The rules are not so different if you’re applying to private practices, except that you will be submitting a resume rather than a CV. Dan Cohen, MD, managing partner at Radiologic Imaging Consultants in St. Charles, Missouri, was seeking an IR in January. He says he was “pleasantly surprised” at the quality of applications he received—a “good crop of qualified candidates.”
Although resume style doesn’t really matter to Dr. Cohen, formatting, clarity and a crisp look do. He urges applicants to use spell check and to do their due diligence in researching the hiring organization. Knowing that life in the Midwest isn’t for everyone, he looks for evidence that you have ties to the area or an explanation in your cover letter as to why you might want to move there.
“It’s difficult for applicants to break through if they’re not coming from a top-tier fellowship,” he admits. “My job is to ensure that our advertisement is accurate. Successful applicants will hit extra hard on why they are a good fit. If you want to stand out, communicate that you are a team player and willing to do diagnostic imaging when not doing cases. This is a fact of life in private practice: Each of us will do a little of everything.”
Dr.
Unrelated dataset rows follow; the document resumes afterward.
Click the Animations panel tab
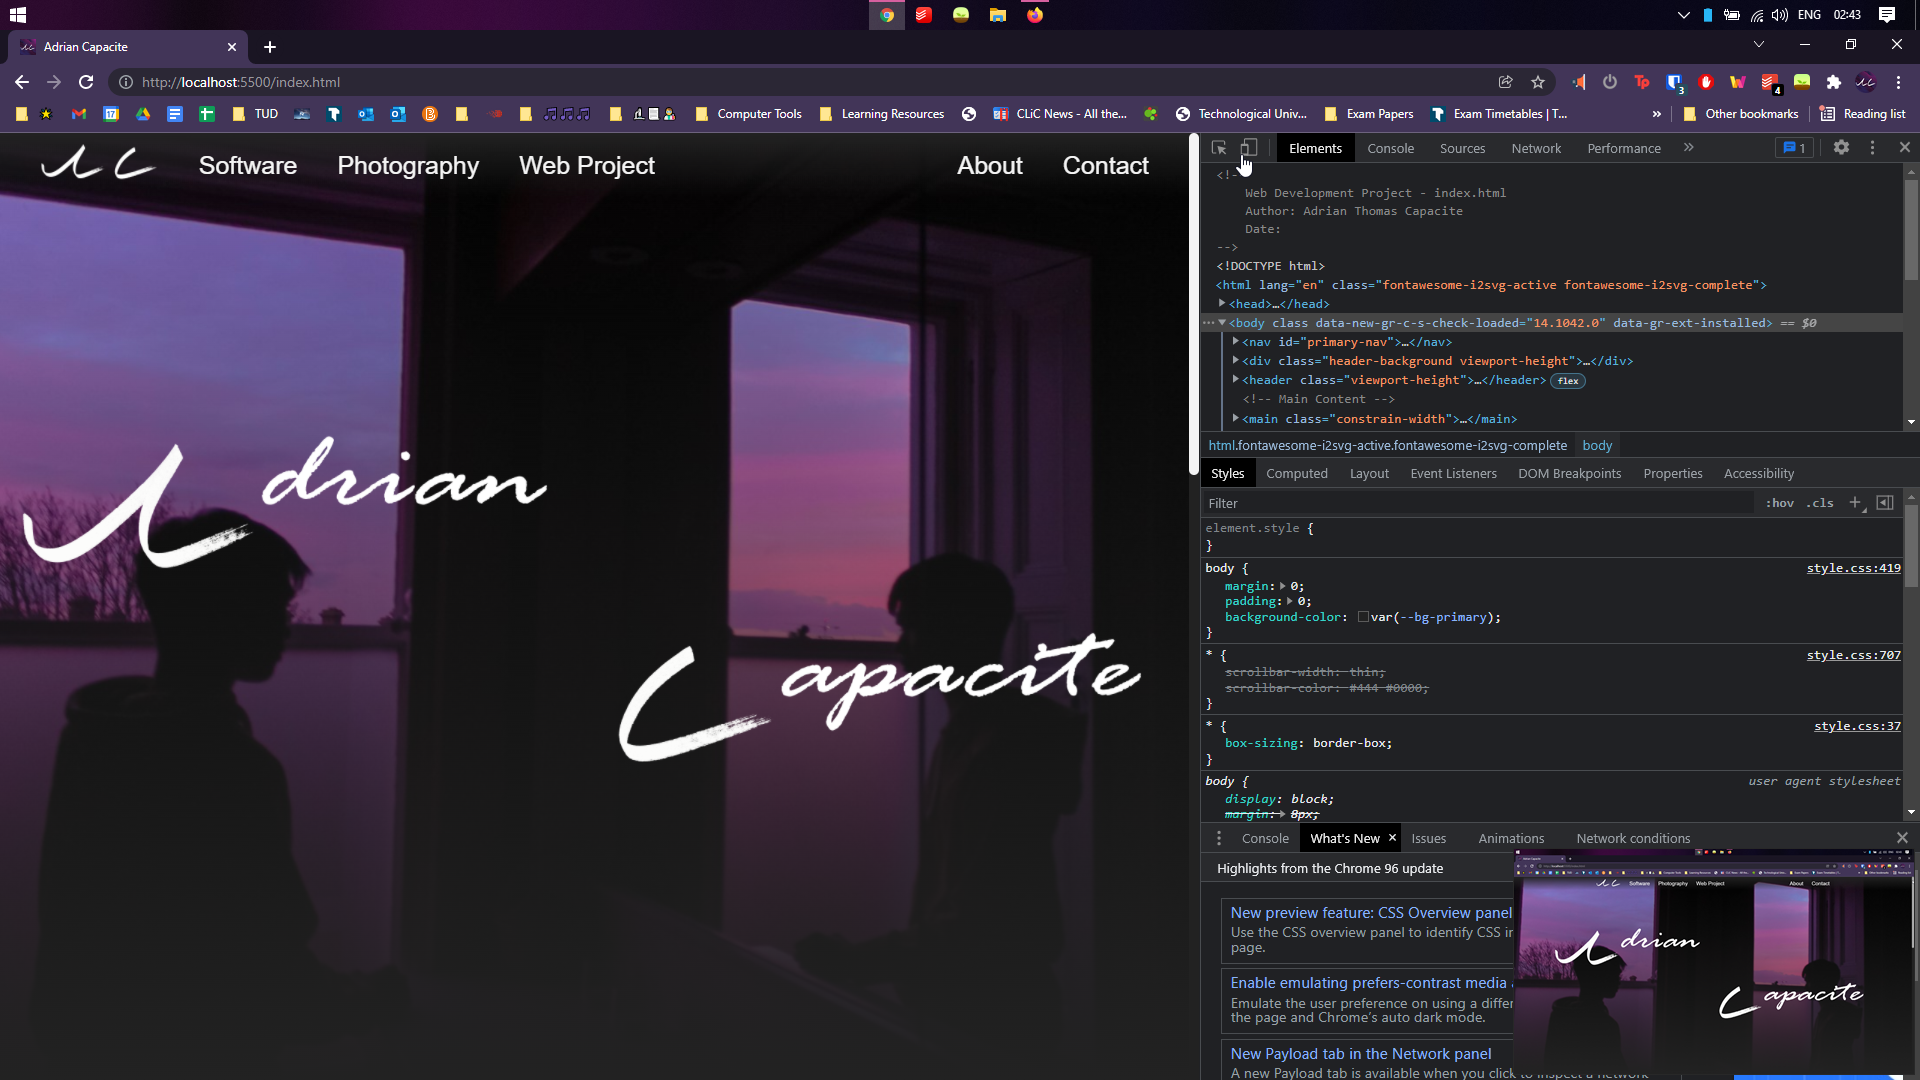The height and width of the screenshot is (1080, 1920). click(x=1511, y=837)
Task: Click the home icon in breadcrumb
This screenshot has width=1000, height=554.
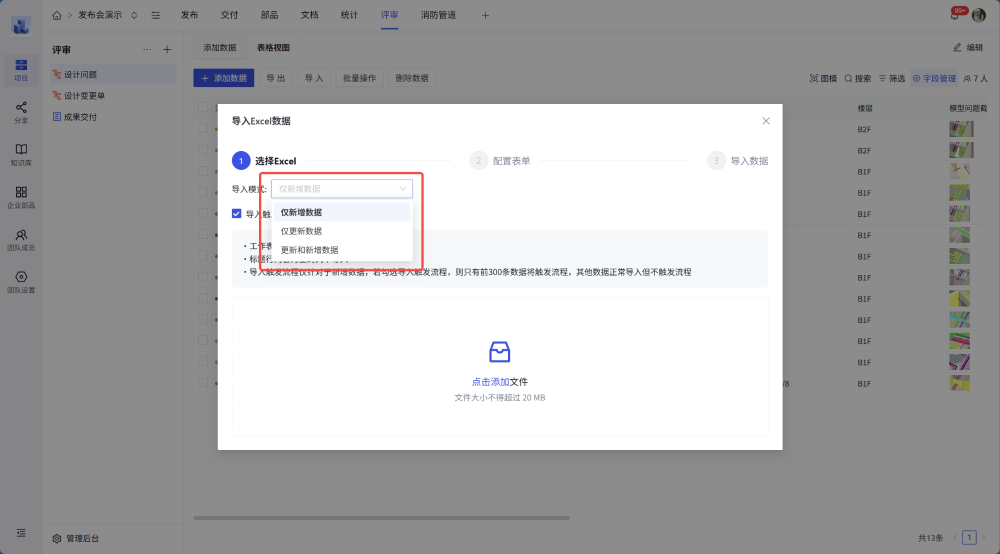Action: (x=57, y=15)
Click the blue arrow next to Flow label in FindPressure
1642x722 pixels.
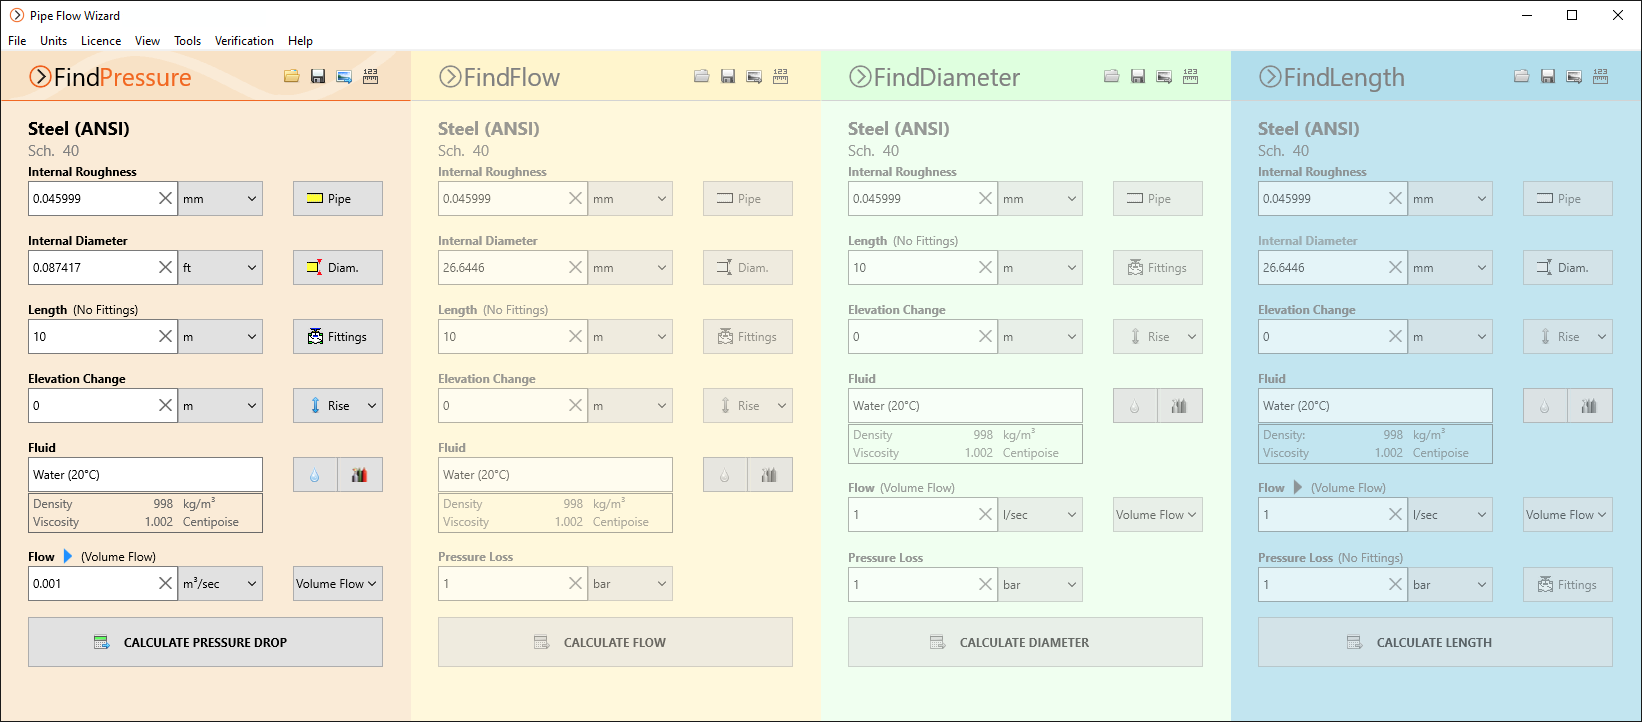pyautogui.click(x=68, y=557)

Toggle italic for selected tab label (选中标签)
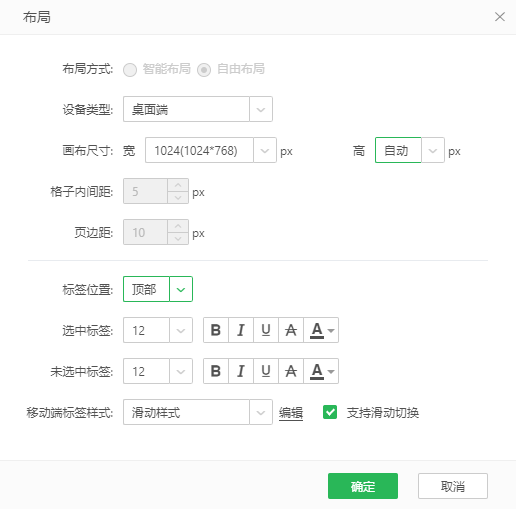tap(241, 330)
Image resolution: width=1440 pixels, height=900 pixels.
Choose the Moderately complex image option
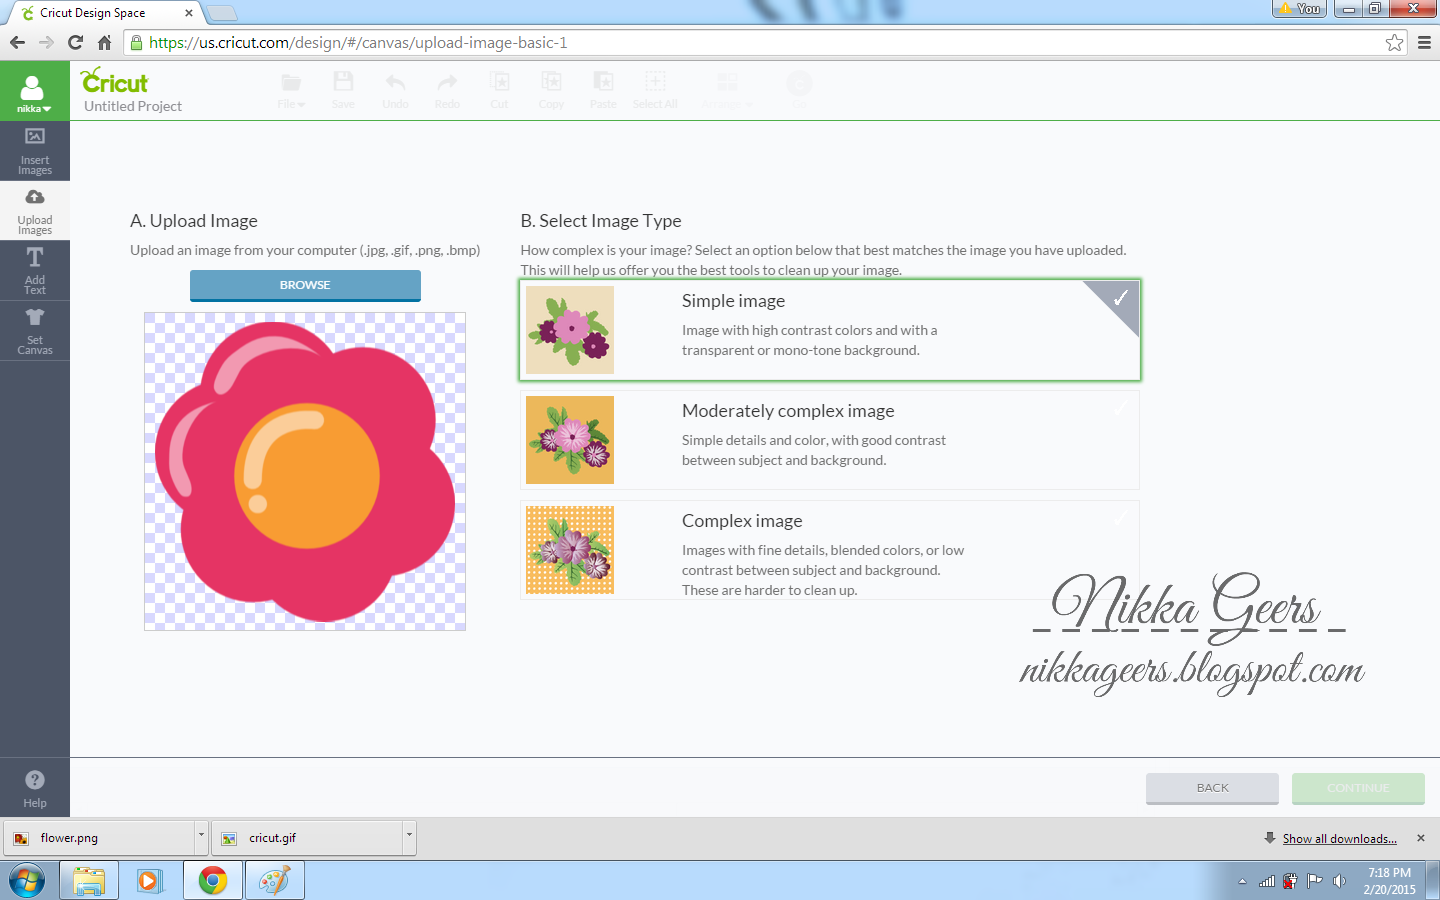point(830,440)
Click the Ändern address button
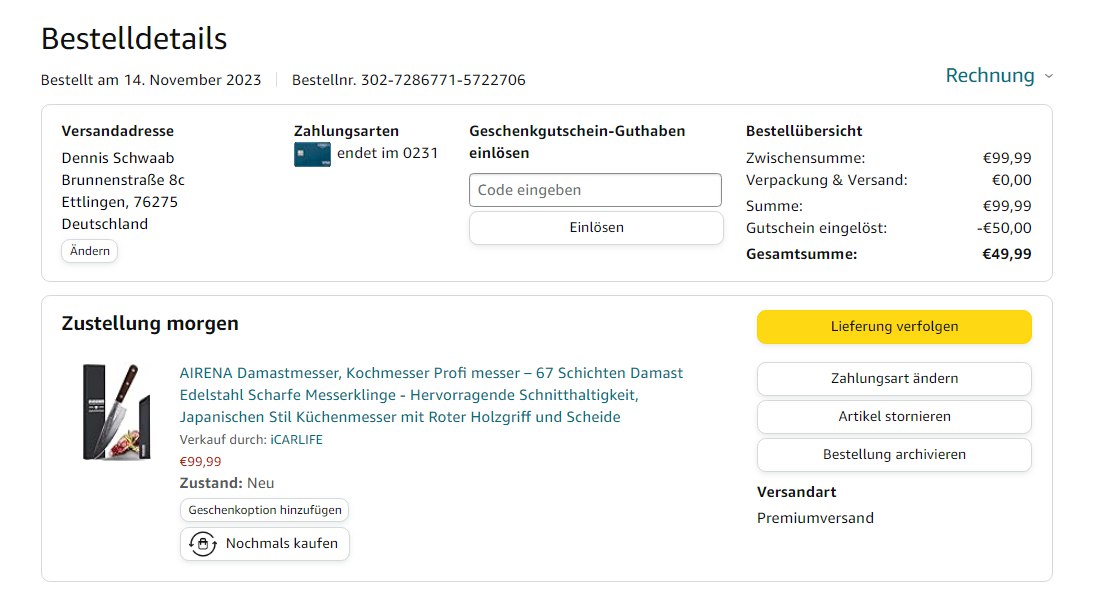1096x598 pixels. [x=90, y=251]
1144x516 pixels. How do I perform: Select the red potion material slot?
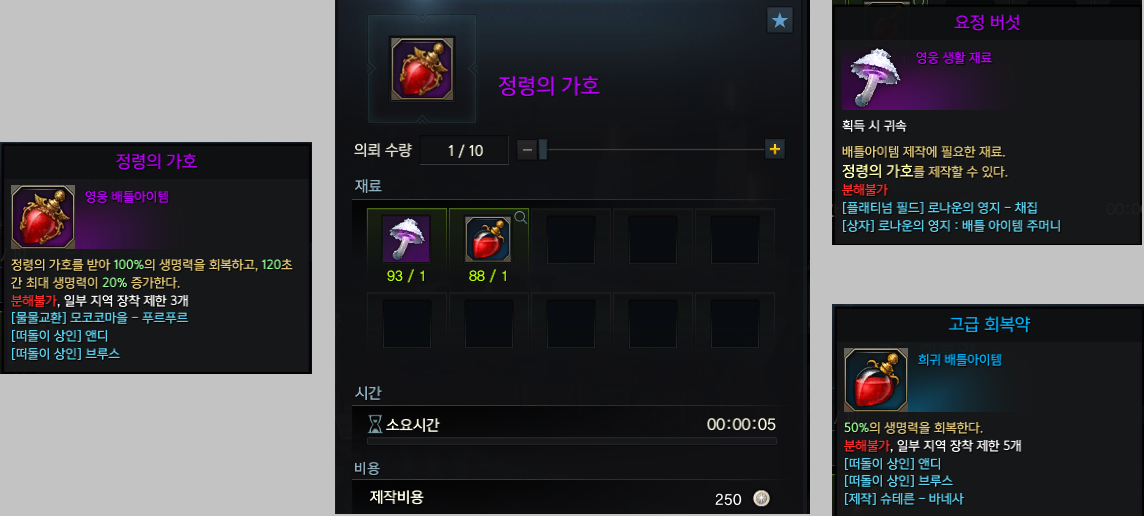pos(488,239)
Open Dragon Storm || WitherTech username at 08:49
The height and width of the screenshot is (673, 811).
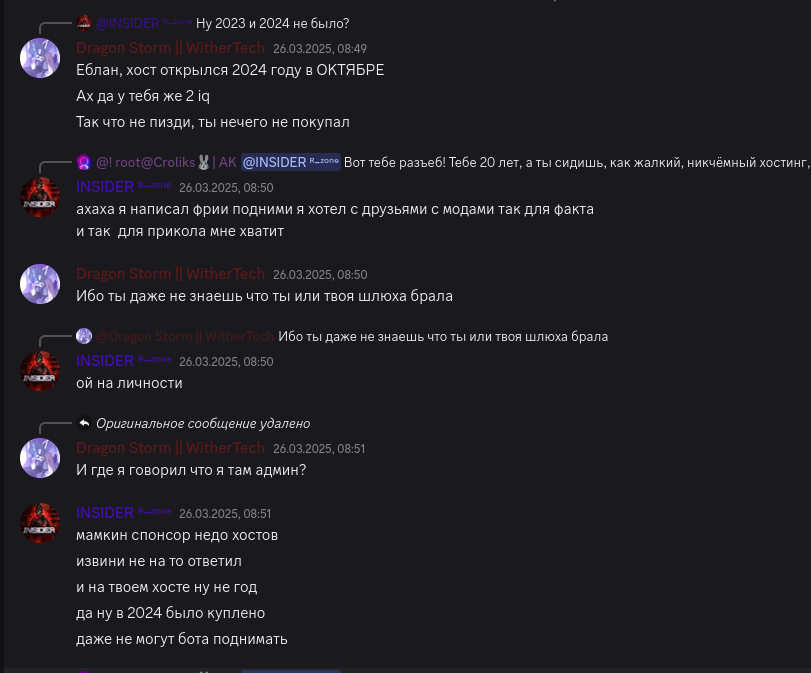170,48
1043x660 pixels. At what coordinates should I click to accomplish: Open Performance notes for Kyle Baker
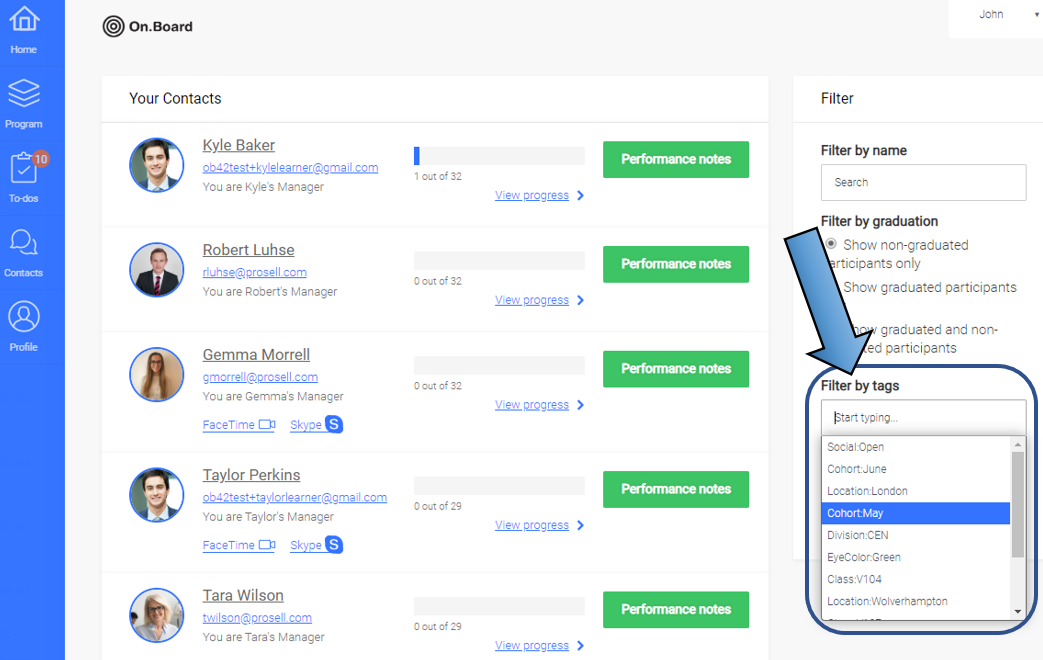click(x=675, y=159)
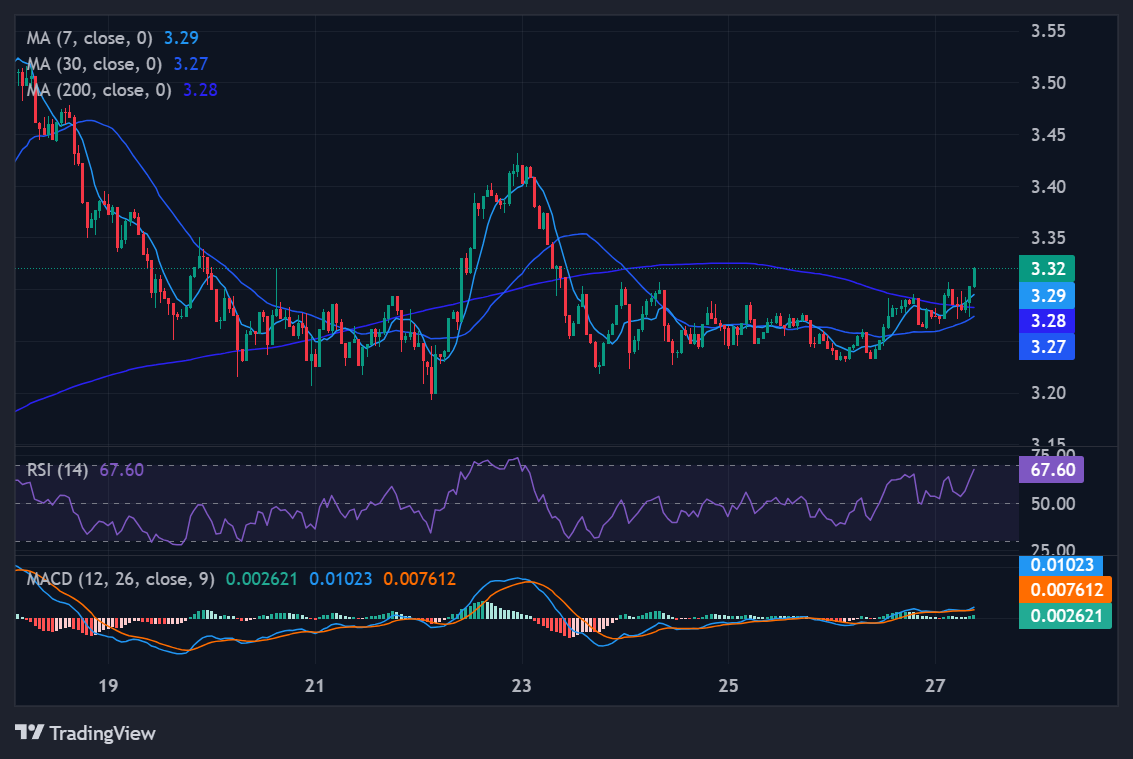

Cohen also advises that applicants review their own social media channels and remove anything that might be inappropriate; he checks candidates out online.
Sample Curriculum Vitae format: University of Washington School of Medicine
Date of CV
The curriculum vitae should contain the following information:
1. Personal Data: Place of birth; citizenship, if applicable; date of birth optional.
2. Education: University of undergraduate and graduate degrees (indicate places and dates).
3. Postgraduate Training: Internship, residencies, fellowships (places and dates).
4. Faculty Positions Held: (places and dates).
5. Hospital Positions Held: (places and dates). Do not duplicate #3 above.
6. Honors: Phi Beta Kappa, Sigma Xi, AOA, Prizes, RCDAs, Young Investigator Awards, Teaching Awards, etc.
7. Board Certification: General Medical and Specialty Boards (indicate date received).
8. Current License(s) to Practice: States and dates.
9. Professional Organizations: Include offices held.
10. Teaching Responsibilities: List specific courses, specific responsibility and percentage of responsibility if shared course. Indicate role in teaching committees. List recent CME. List trainees during last 5 years, if primary mentor.
11. Editorial Responsibilities: Include positions on editorial boards. Do not include occasional reviewing duties.
12. Special National Responsibilities: Study sections, Training Grant Committees, American Heart Association and other similar responsibilities.
13. Special Local Responsibilities: University and Hospital committees. Do not duplicate teaching committees listed in #10.
14. Research Funding: Sources, dates and dollars. Include Training Grants.
15. Bibliography (use the format described in (a) for (b) through (f)):
a. First section: Manuscripts in refereed journals with authors listed in the order they appear in the original publication. Include manuscripts in press (i.e. accepted for publication). Number these articles consecutively and include the first and last page numbers of each article.
b. Second section: Book chapters
c. Third section: Published books, videos, software, etc.
d. Fourth section: Other publications e.g. in non-referred journals and letters to the editor.
e. Fifth section: Manuscripts submitted, listed separately with date of submission. Do not list manuscripts in preparation or work in progress.
f. Final section: List Abstracts.
16. Other: National invitational lectures, etc.